Option B. CUDA sample (vectoradd):

apiVersion: batch/v1
kind: Job
metadata:
  name: gpu-operator-test
  namespace: default
spec:
  completions: 1
  template:
    spec:
      restartPolicy: Never
      nodeSelector:
        node.deckhouse.io/group: gpu
      containers:
        - name: gpu-operator-test
          image: nvidia/samples:vectoradd-cuda10.2
          imagePullPolicy: "IfNotPresent"

How to switch to DRA mode?

Set dra.enabled: true in ModuleConfig:

apiVersion: deckhouse.io/v1alpha1
kind: ModuleConfig
metadata:
  name: gpu
spec:
  enabled: true
  version: 1
  settings:
    dra:
      enabled: true

Requirements: Kubernetes ≥ 1.34. The module automatically removes the Device Plugin stack from d8-nvidia-gpu and deploys the DRA stack into the same namespace. No manual cleanup is required.

To verify the DRA stack is healthy:

d8 k get module gpu -o jsonpath='{.status.phase}'
d8 k -n d8-nvidia-gpu get deploy,ds

`Incompatible strategy detected auto` in `nvidia-device-plugin`/`gpu-feature-discovery` logs

Errors like:

Incompatible strategy detected auto
failed to create resource manager: unsupported strategy auto
invalid device discovery strategy

mean the component cannot detect the NVML platform inside the container (typically libnvidia-ml.so.* is not available / NVIDIA Container Toolkit runtime is not in use).

What to check:

nvidia-smi works on the node.
NVIDIA Container Toolkit is installed (/usr/bin/nvidia-container-runtime exists).
containerd is configured to use the nvidia runtime on GPU nodes (the gpu module does this after the driver/toolkit installation and a containerd restart/node reboot).
After fixing, recreate nvidia-device-plugin-* and gpu-feature-discovery-* Pods in the d8-nvidia-gpu namespace.

How to monitor GPUs?

Deckhouse Kubernetes Platform automatically deploys DCGM Exporter; GPU metrics are scraped by Prometheus and available in Grafana.

Which GPU modes are supported?

Exclusive — the node exposes the nvidia.com/gpu resource; each Pod receives an entire GPU.
TimeSlicing — time-sharing a single GPU among multiple Pods (default partitionCount: 4); Pods still request nvidia.com/gpu.
MIG (Multi-Instance GPU) — hardware partitioning of supported GPUs into independent instances; with the all-1g.5gb profile the cluster exposes resources like nvidia.com/mig-1g.5gb.

See GPU module examples.

How to view available MIG profiles in the cluster?

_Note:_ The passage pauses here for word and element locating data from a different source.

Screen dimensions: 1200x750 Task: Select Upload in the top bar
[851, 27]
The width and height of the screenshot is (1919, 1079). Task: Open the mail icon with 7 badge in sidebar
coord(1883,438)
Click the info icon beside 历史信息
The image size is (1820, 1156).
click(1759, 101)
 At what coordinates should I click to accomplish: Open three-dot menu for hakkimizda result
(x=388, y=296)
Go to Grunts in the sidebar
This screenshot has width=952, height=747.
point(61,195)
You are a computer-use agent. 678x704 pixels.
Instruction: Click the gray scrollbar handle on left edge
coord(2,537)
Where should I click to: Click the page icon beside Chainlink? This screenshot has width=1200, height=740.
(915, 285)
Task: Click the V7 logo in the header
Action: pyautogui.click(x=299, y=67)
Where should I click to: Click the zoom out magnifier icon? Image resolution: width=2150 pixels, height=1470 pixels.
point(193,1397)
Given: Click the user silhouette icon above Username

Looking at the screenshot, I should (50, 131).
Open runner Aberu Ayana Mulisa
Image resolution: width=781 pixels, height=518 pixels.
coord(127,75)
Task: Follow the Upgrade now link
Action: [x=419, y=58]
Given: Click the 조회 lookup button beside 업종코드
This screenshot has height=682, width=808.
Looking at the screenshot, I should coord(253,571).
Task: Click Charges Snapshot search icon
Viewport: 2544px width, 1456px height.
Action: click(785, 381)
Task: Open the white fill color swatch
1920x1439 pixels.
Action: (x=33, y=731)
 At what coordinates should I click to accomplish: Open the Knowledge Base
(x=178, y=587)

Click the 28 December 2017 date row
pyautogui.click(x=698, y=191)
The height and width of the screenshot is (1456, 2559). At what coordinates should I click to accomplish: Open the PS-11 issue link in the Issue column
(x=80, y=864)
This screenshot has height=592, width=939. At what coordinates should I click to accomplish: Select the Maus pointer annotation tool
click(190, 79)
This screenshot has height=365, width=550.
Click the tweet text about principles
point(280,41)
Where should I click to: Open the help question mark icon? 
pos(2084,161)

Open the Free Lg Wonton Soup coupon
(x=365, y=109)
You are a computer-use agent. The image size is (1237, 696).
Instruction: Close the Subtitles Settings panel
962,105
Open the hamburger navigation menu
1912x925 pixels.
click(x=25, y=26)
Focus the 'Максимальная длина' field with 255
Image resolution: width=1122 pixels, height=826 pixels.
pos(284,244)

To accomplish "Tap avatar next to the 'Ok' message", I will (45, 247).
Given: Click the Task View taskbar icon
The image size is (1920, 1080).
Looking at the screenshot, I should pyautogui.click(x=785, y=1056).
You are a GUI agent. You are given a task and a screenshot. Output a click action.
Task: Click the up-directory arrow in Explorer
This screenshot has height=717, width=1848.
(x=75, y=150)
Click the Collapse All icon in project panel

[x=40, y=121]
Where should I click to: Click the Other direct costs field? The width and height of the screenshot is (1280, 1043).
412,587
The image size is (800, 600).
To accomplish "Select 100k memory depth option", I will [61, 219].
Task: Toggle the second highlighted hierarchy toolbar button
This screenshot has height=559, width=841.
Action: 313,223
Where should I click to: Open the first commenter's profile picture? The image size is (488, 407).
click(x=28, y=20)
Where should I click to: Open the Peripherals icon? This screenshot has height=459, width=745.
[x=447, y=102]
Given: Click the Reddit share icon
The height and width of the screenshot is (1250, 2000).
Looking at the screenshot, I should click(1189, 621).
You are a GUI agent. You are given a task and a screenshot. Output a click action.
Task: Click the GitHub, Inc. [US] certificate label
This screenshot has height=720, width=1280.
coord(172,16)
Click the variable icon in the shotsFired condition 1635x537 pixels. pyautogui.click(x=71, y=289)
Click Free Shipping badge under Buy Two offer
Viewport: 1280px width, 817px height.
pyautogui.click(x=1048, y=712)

Pre-defined profiles are stored in the mig-parted-config ConfigMap inside the d8-nvidia-gpu namespace and can be viewed with:

d8 k -n d8-nvidia-gpu get cm mig-parted-config -o json | jq -r '.data["config.yaml"]'

The mig-configs: section lists the GPU models (by PCI ID) and the MIG profiles each card supports (e.g., all-1g.5gb, all-2g.10gb, all-balanced). Select the profile that matches your accelerator and set its name in spec.gpu.mig.partedConfig of the NodeGroup.

How to define a custom MIG profile per GPU on a node?

Use partedConfig: custom and describe MIG partitioning per GPU index:

gpu:
  sharing: MIG
  mig:
    partedConfig: custom
    customConfigs:
      - index: 0
        slices:
          - profile: "1g.10gb"
            count: 7
      - index: 1
        slices:
          - profile: "2g.20gb"
            count: 3

What the module does:

Generates a unique MIG config name for the NodeGroup and sets it in the nvidia.com/mig.config label.
For GPUs listed in customConfigs, renders mig-enabled: true with the declared slices.
For all unspecified indexes (all remaining GPUs on the node), renders mig-enabled: false, so those cards remain in full mode and do not override explicitly configured GPUs.

MIG profile does not activate — what to check?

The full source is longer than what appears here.